▸ Activity
Pick out every line in the listing below that contains the string "axis" and copy each of those lines.

───── Supplied material ─────

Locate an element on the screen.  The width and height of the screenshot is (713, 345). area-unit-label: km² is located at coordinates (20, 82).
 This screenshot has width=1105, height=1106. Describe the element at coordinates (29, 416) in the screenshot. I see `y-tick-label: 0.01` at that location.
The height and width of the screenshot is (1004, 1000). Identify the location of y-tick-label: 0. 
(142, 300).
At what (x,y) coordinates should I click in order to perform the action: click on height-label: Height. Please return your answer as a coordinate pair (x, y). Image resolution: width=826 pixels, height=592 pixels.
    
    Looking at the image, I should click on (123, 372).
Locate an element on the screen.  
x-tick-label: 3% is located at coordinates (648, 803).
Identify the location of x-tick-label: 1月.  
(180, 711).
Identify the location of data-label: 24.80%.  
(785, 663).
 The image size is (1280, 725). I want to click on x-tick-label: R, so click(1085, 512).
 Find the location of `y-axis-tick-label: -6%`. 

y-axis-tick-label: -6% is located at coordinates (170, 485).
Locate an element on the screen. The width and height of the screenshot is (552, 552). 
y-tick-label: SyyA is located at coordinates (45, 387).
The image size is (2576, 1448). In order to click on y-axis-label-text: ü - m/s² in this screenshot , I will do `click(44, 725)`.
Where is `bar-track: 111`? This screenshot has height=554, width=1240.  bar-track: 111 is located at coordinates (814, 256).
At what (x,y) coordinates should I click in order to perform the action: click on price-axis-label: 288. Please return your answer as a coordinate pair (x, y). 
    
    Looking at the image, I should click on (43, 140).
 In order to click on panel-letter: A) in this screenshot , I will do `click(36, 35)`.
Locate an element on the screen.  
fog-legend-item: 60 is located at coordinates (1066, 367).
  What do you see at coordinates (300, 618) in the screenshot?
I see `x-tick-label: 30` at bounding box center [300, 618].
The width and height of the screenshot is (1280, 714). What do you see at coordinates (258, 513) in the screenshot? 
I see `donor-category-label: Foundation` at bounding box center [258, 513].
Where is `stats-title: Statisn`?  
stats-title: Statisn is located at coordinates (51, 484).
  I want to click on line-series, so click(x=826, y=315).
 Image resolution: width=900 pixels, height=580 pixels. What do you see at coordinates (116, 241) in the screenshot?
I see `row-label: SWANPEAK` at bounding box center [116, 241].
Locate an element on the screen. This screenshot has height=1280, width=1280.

─────

▸ Written answer
 Find the location of `y-axis-tick-label: -6%`. 
y-axis-tick-label: -6% is located at coordinates (170, 485).
The image size is (2576, 1448). In order to click on y-axis-label-text: ü - m/s² in this screenshot , I will do `click(44, 725)`.
At what (x,y) coordinates should I click in order to perform the action: click on price-axis-label: 288. Please return your answer as a coordinate pair (x, y). 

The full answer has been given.